When I was very young I turned to Jesus because I didn't have anyone else to turn to. He was there for me and He became a friend to me. I could talk to Him any time and He always comforted me. However, as I grew up I wanted to know if this Jesus I loved really was real.

So, I started my search for the truth. I read the bible every day, even when I didn't understand what I was reading. I would pray and ask Jesus to hold my hand and never let me go, even when I tried to let my hand slip out of His and He was loving enough to honor that prayer.

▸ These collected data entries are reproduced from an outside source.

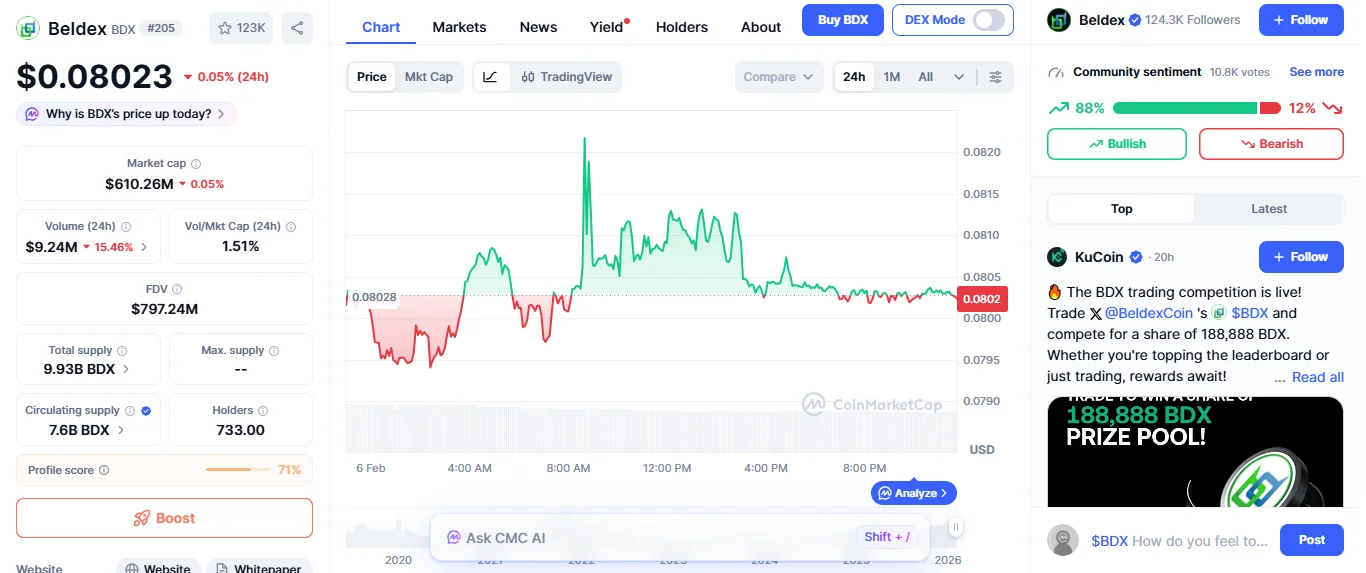
Task: Click the chart range pause handle icon
Action: pyautogui.click(x=956, y=527)
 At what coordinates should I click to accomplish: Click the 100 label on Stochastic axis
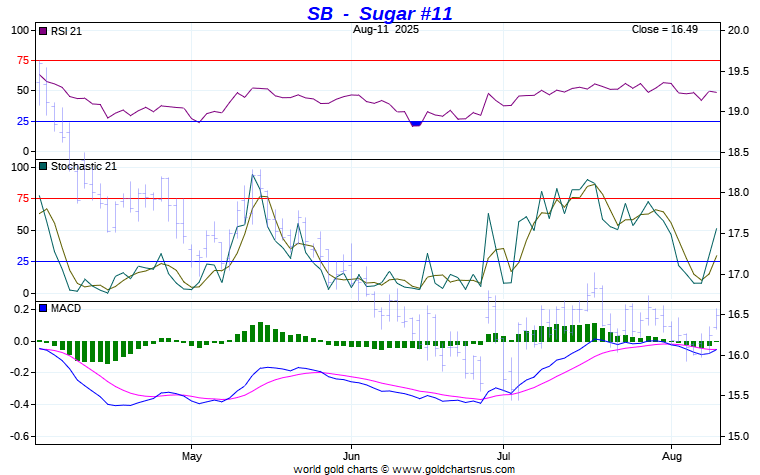point(22,167)
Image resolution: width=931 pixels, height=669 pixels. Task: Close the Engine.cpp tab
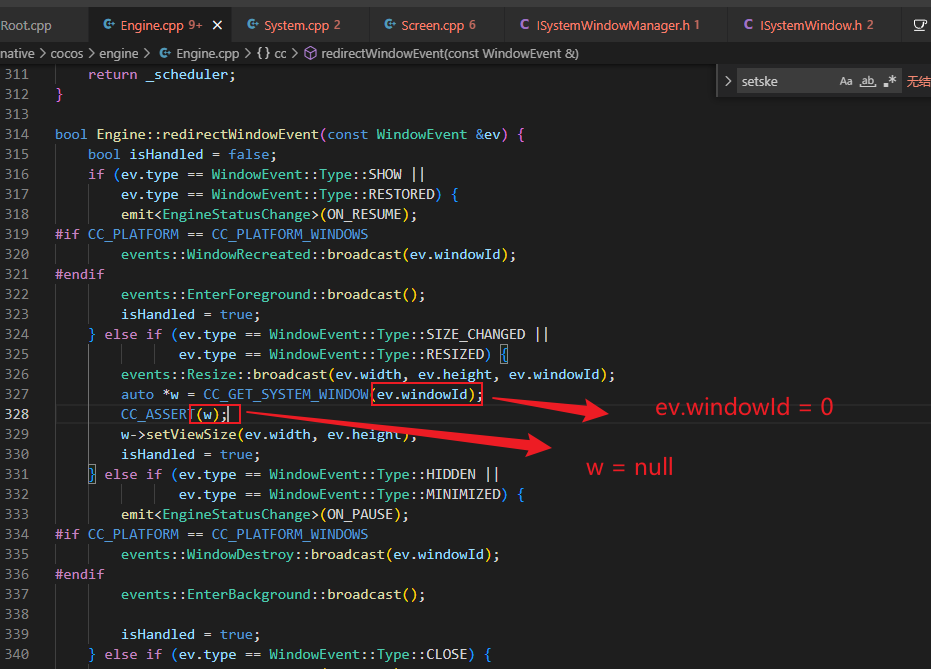click(x=217, y=23)
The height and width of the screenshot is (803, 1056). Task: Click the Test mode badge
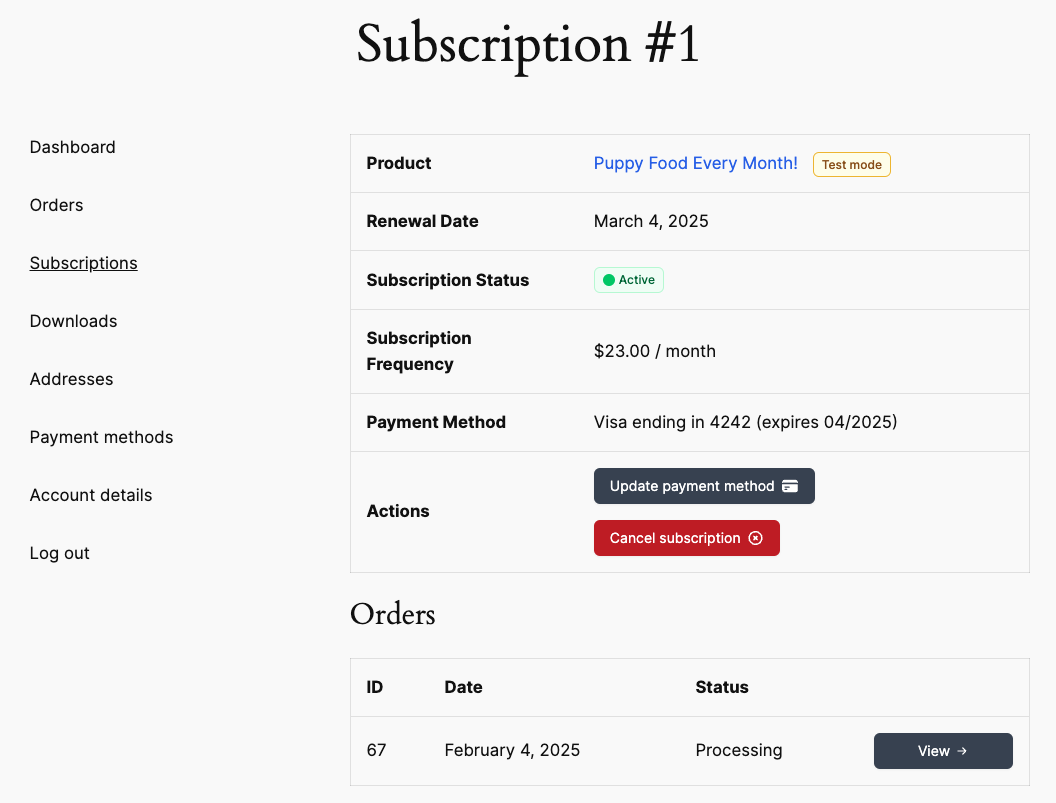click(x=851, y=165)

I thought of giving up on Christianity a few times even. I use to pray for God to give me financial blessings because I was poor and tired of struggling as a single mother and then I got angry with God because I wasn't seeing it happen. My prayers were always selfish so instead of seeing myself as I really was, I was trying to blame God. He still didn't give up on me.

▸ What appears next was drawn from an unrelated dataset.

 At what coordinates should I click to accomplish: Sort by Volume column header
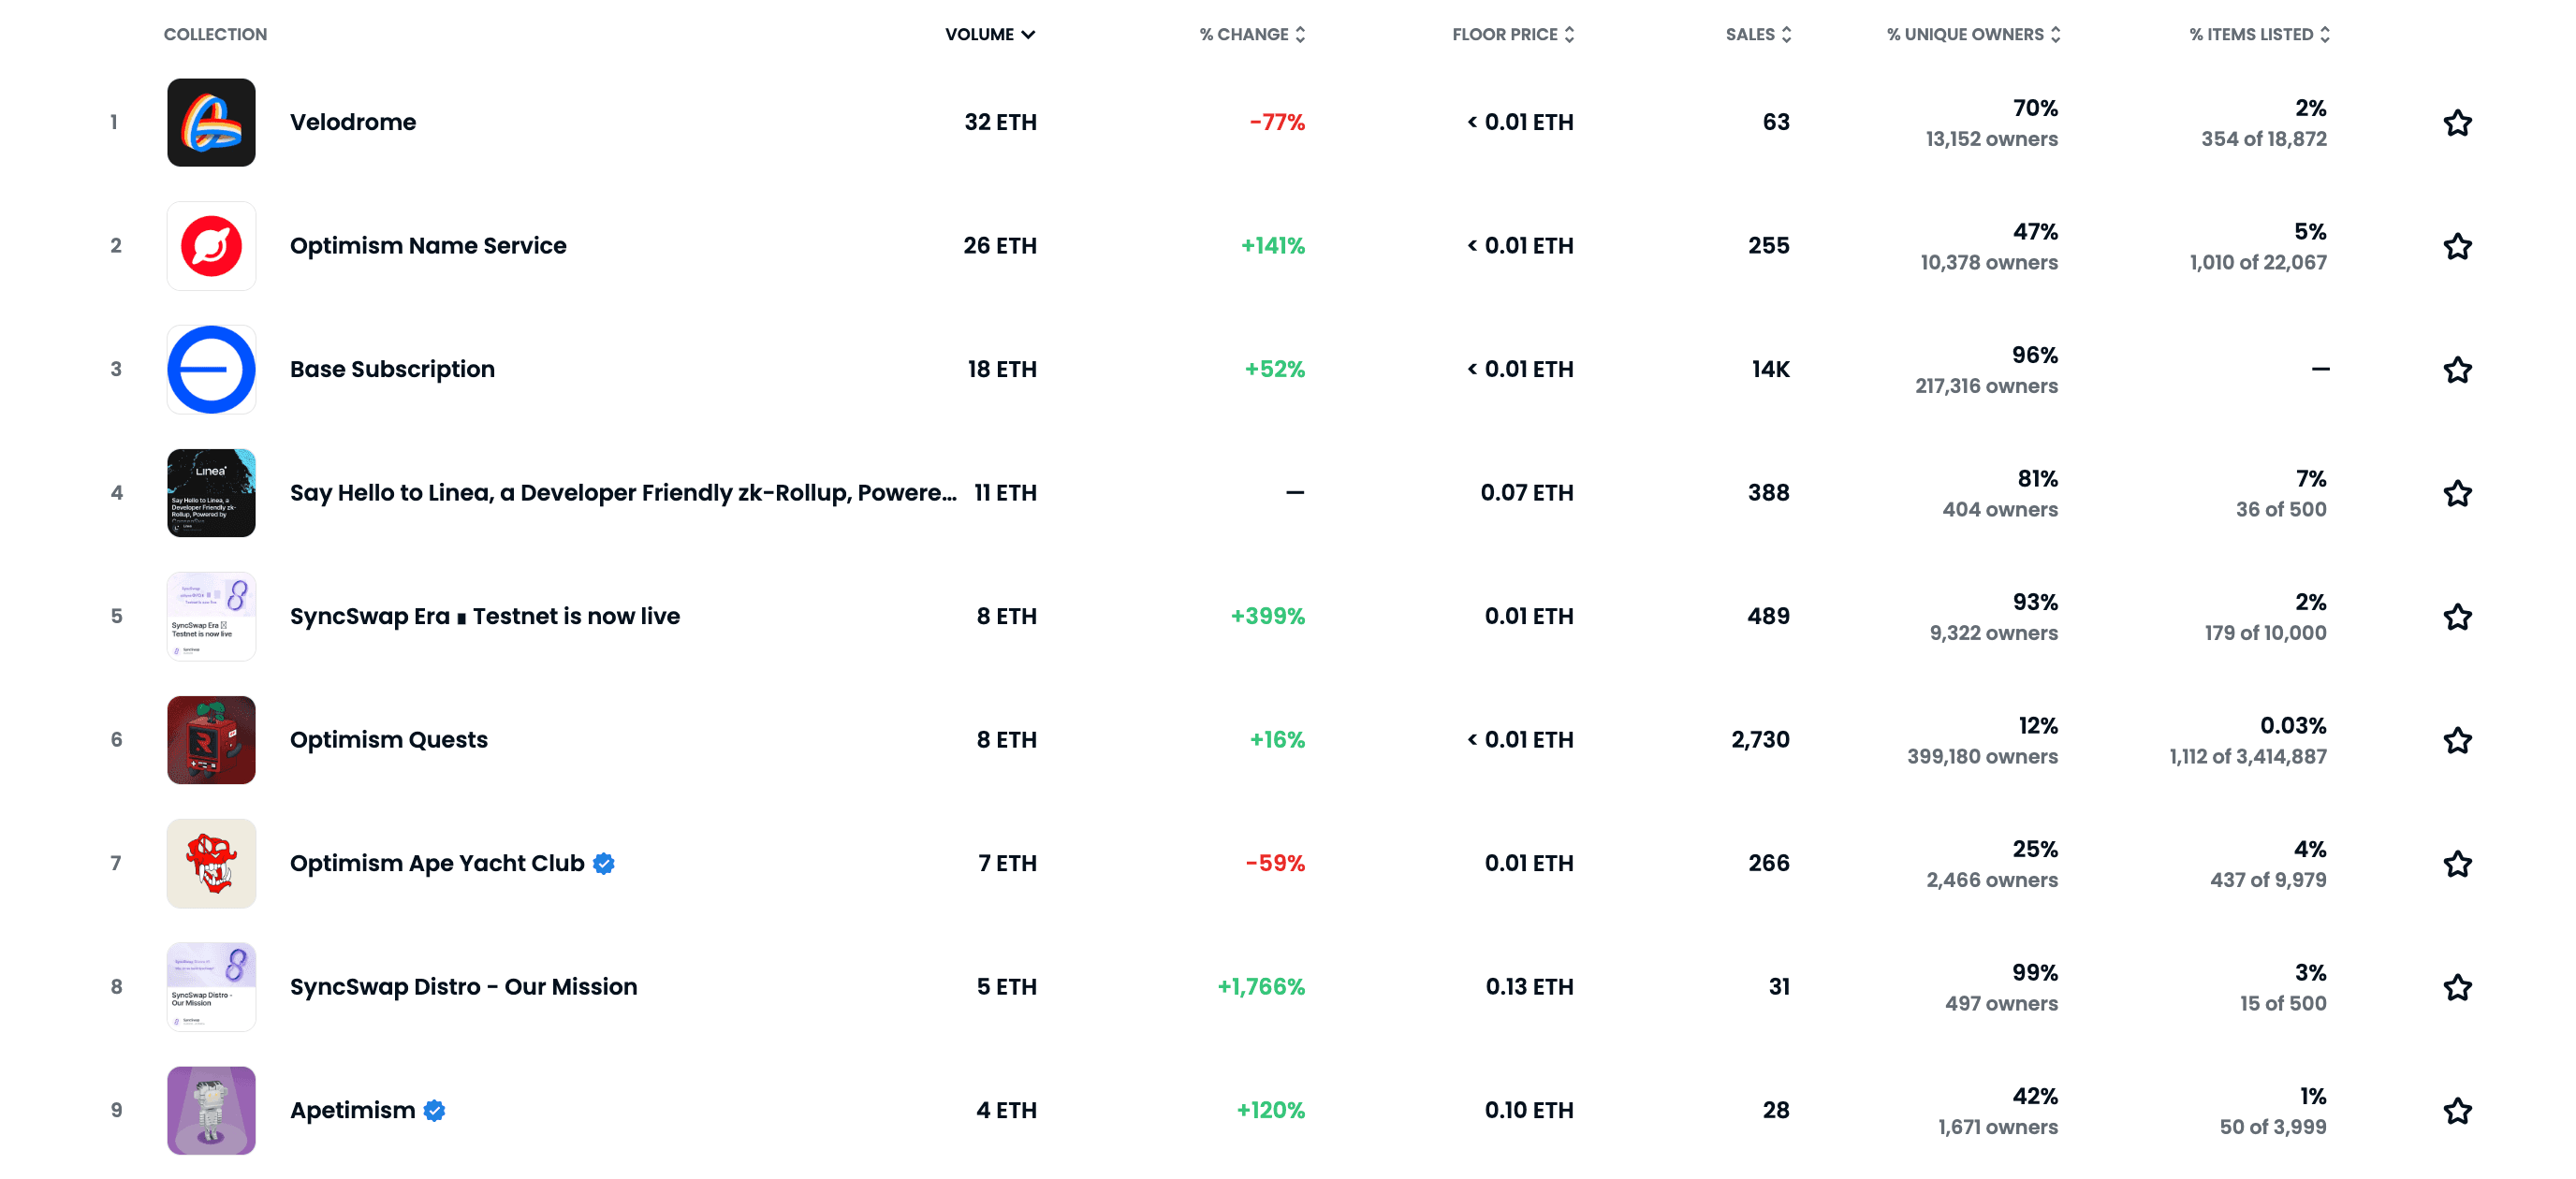[x=990, y=34]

As I started to grow more, I started to see how selfish I had become and how selfish my prayers were. I started to realize that all of the pain and heart break I had lived was actually a learning experience for me. Sometimes they were painful experiences, but I am who I am today because of them so I wouldn't change anything.

There were times when I wondered how God could allow this stuff to happen to me. Now, I realize that through those circumstances I have actually become a stronger woman, a woman that was more dependent on God and a more caring woman. I stopped blaming God and learned to turn to Him and rely on Him. The more I read the Word, the more I grew and then God granted me more wisdom and understanding. Then, God opened my eyes and I was looking at Him instead of only focusing on myself. When I changed how I was looking at the world, I started to see blessings in my life.

When I was looking at the world through my wounded little girl eyes, I couldn't see correctly. My vision was blurred and I was blinded to the blessings that were actually all around me. I couldn't see all of the things God was doing inside of me or around me.

It took healing in order for me to see life more objectively.

I am so grateful that Jesus was faithful enough to NEVER give up on me or let go of my hand and I am mostly grateful that I didn't allow my clouded, misguided view of the world around me to cause me to leave my Lord and Savior forever.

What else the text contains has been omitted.